#### [What this task involves]
Where a line below holds the string "Sort", that line goes into the answer.

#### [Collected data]
/---
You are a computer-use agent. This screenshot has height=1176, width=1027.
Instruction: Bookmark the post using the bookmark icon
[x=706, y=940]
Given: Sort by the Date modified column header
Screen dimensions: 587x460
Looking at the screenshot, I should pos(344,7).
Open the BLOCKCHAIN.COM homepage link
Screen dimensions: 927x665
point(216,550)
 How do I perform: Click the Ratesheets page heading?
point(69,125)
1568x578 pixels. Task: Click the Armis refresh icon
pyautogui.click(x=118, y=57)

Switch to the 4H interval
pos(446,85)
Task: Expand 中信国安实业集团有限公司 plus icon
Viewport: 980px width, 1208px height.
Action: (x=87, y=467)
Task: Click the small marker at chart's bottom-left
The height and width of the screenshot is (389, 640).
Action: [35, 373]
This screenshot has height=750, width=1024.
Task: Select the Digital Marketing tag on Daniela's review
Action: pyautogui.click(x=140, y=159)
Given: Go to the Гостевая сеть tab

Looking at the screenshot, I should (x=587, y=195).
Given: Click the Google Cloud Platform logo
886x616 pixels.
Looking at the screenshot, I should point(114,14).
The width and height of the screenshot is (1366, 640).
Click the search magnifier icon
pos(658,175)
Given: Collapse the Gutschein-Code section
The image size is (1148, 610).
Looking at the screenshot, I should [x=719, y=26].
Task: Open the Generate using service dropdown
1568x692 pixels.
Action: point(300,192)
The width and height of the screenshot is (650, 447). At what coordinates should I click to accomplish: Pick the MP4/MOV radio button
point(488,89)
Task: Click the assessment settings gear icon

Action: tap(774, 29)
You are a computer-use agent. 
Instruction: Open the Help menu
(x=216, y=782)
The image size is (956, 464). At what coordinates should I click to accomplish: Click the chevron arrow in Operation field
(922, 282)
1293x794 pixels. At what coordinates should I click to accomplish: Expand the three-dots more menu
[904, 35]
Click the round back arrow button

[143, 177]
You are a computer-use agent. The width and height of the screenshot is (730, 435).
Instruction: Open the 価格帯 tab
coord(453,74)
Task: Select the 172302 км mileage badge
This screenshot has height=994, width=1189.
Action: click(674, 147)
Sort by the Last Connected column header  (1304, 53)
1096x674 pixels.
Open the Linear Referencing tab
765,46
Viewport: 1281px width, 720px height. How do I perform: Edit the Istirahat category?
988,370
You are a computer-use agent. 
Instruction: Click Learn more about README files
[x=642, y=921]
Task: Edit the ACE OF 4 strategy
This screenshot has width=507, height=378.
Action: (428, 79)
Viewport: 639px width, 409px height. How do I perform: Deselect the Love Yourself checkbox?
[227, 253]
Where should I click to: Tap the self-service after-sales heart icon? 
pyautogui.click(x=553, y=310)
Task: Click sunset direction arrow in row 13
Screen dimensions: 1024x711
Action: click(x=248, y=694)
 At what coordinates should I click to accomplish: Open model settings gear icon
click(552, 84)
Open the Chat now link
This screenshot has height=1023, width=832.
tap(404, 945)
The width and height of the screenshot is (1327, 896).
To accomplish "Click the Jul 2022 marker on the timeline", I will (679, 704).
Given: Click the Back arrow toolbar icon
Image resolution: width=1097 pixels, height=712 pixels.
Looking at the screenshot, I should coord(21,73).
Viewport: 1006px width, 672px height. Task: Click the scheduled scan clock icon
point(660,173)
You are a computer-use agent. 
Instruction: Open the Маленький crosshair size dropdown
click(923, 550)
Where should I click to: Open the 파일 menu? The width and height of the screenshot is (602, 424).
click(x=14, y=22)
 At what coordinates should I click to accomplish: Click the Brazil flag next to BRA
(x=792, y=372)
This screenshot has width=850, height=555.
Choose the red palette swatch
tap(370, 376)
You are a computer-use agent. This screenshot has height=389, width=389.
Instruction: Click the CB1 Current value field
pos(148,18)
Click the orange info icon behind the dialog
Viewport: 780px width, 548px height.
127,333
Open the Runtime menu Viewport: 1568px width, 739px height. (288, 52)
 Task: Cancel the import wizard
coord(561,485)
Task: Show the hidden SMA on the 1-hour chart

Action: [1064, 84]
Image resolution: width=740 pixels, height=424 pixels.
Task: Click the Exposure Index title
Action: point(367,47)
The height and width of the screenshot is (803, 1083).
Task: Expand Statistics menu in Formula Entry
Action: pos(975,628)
\---
#### [Response]
Given: Sort by the Date modified column header
Sort by the Last Connected column header  (1304, 53)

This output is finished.